Even though dental implants were thought to originate around 2500 BC, during the time of the ancient Egyptians, it wasn't until the last few decades that they became popular options for patients dealing with some type of tooth loss or damage requiring some type of replacement. Since modern dental implants are specifically designed to be very similar to natural teeth in appearance, comfort and durability, patients now often choose them over other dental appliances, such as traditional dentures and bridgework. If you are a dental patient who is unsure about your best option for a current tooth replacement or would like to know what future options might soon be available, the recent innovations outlined below may provide your with some very convincing reasons to consider dental implantation.
The Grow-Your-Own Implant
While this option is still in the experimental stages, it offers a real glimpse of the constantly evolving field of dental implants. Using stem cells, which have the ability to multiply and morph into many types of human body cells, researchers believe that human tooth replacements can someday be grown right in the dental patient's mouth. Currently, researchers have already had some success in growing a tooth-like structure by using cells from human gums and special stem cells from mice, called mesenchymal stem cells. The mesenchymal stem cells are combined with the gum cells and then implanted inside the kidneys of adult mice, where they grow into a recognizable tooth structure, complete with visible roots and enamel.
The Mini Implant
The dental implantation process typically results in one or more replacement teeth that patients generally find to be comfortable and easy to care for, but the process does take time for both the procedures involved and several weeks of healing. A recent innovation, however, has developed a mini implant procedure that offers some patients a faster, less-invasive process that can heal more quickly than a standard implant. A mini implant can have other benefits, too, such as:
- requiring fewer visits to the dentist for the entire procedure (sometimes as few as two visits)
- a non-surgical installation process for the post that cuts healing time from weeks to hours
- no requirement for bone grafts
- a procedure that can be done with local anesthetic in the office of the dental care provider
- a lower overall cost than traditional dental implants
Because mini implants are not yet widely used, your dental care professional is your best source of additional information about the procedure. If you decide you would like to pursue a mini implant, they can also help you determine if the procedure can be done locally and if your dental insurance provides coverage. If the procedure is not yet being done in your area, they may be able to provide a reference to a reputable dentist who specializes in mini implantation.
The 3D Implant
If you have ever watched a crime show, you likely know that dental records are often used to identify bodies that are so decomposed that they can no longer be visually identified. This is possible because each person has unique oral features, such as:
- the configuration of the teeth in the jawbone, including spacing, any missing teeth and specific tooth size and shape
- specific areas of tooth damage or visible dental repairs that are notable on the dental records
- specific, recognizable dental appliances, such as braces, dentures, etc.
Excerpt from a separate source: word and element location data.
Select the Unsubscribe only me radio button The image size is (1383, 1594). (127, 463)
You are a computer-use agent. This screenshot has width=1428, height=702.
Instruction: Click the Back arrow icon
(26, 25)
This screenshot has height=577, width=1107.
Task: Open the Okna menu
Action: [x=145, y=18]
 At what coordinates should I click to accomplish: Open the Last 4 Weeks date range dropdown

- specific traits and tooth development patterns which can help indicate the sex, age and ethic origins of the body
These features are excellent proof that each person's teeth are unique. Because of this, attempting to use generic implants often creates comfort issues for the patient. With the innovation of three-dimensional printing for dental use, an implant can be printed as a nearly exact replica of the tooth it will replace, helping to eliminate many of the problems previously associated with poorly fitted implants.